> _Material provided_:
* * * * * * *

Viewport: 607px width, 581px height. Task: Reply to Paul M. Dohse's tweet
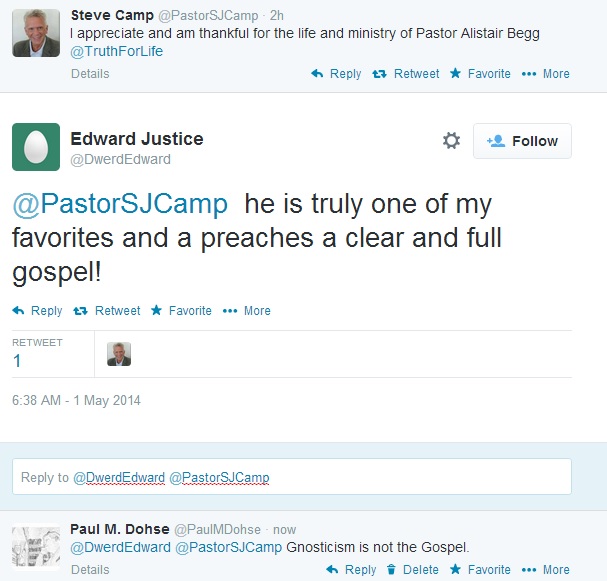click(351, 570)

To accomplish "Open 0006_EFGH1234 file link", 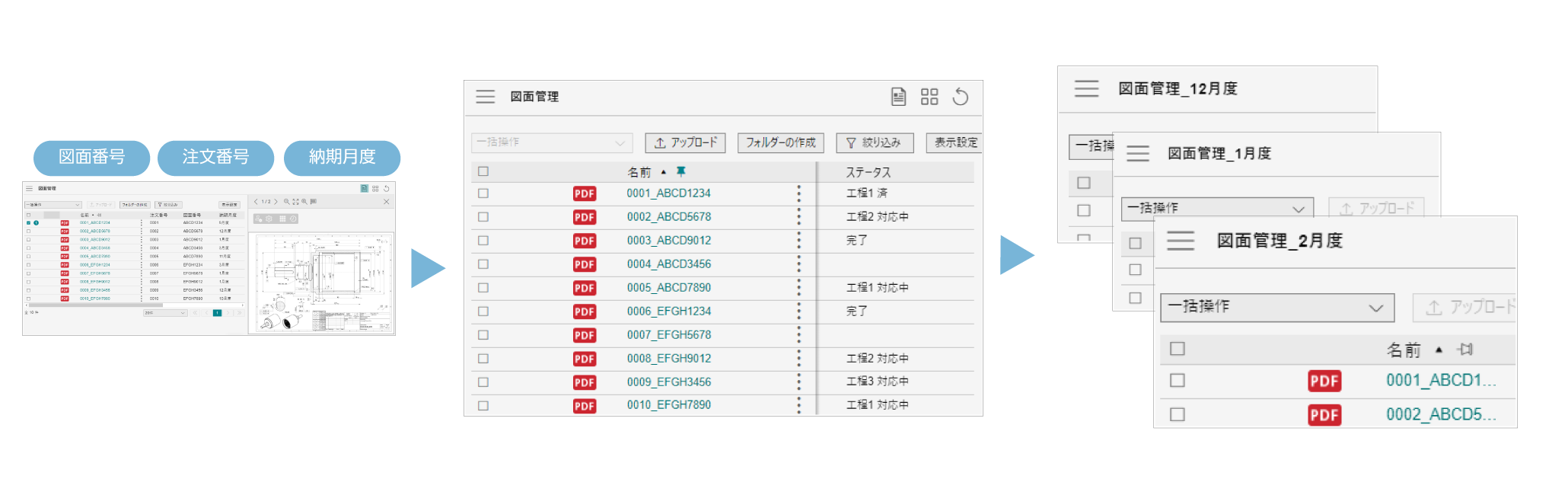I will pyautogui.click(x=668, y=311).
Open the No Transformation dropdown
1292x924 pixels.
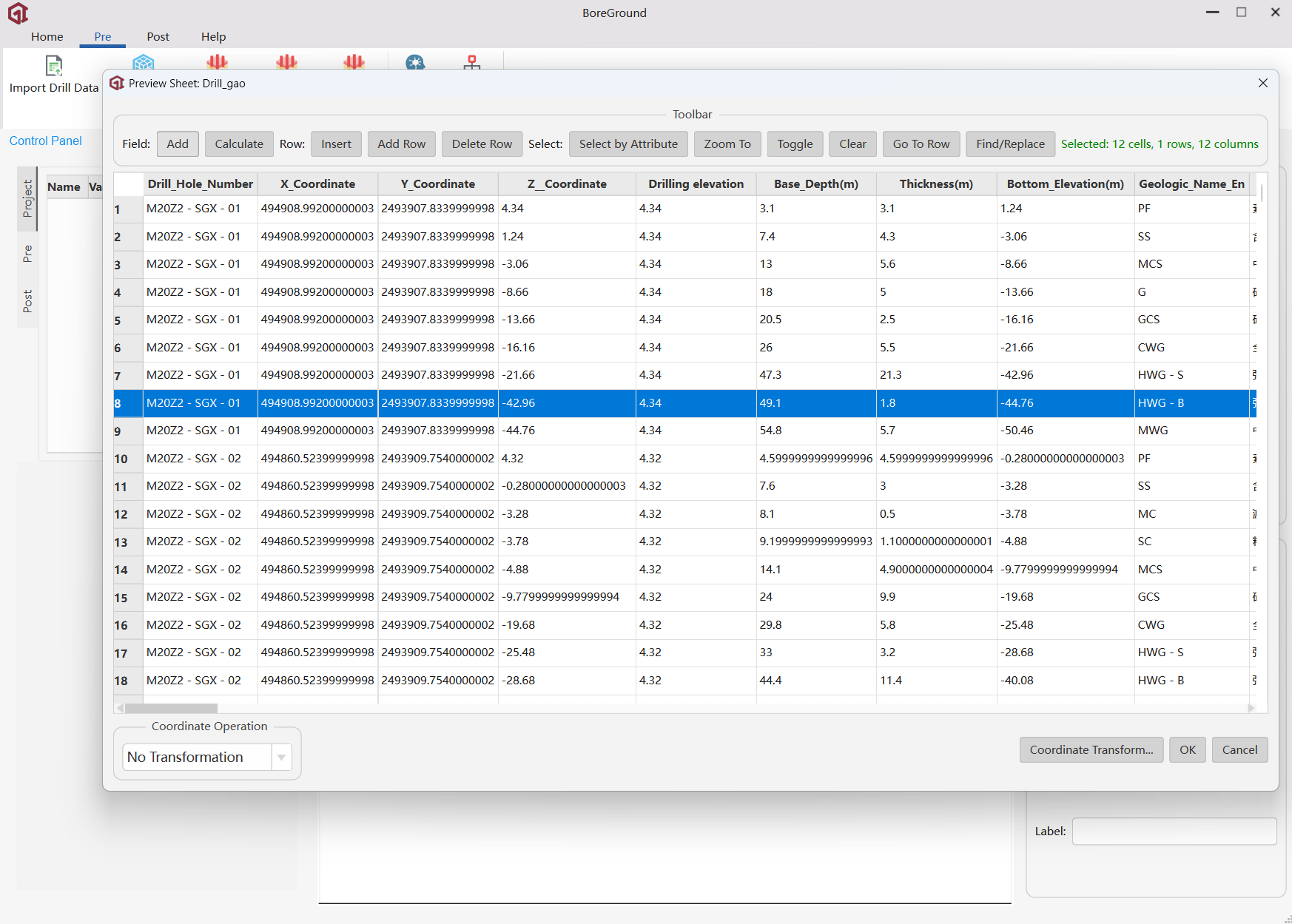pyautogui.click(x=198, y=757)
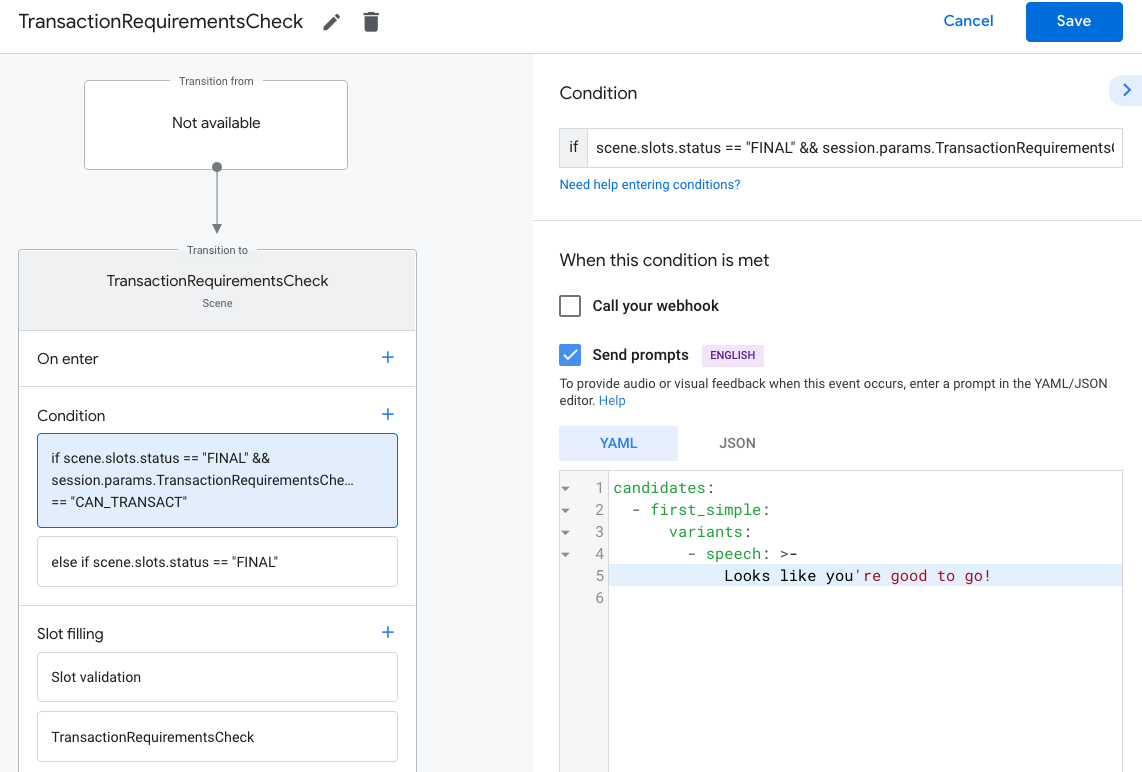The height and width of the screenshot is (772, 1142).
Task: Open the Need help entering conditions link
Action: coord(649,184)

* * * * * * *

> _What you need to do_: Please restate exactly the lines from the one containing "Open the No Transformation dropdown" down to the end of the material, both ends kept, and do not include the pictures.

> _Reply_:
Open the No Transformation dropdown
1292x924 pixels.
pyautogui.click(x=198, y=757)
The height and width of the screenshot is (772, 1142).
Task: Open the Need help entering conditions link
Action: coord(649,184)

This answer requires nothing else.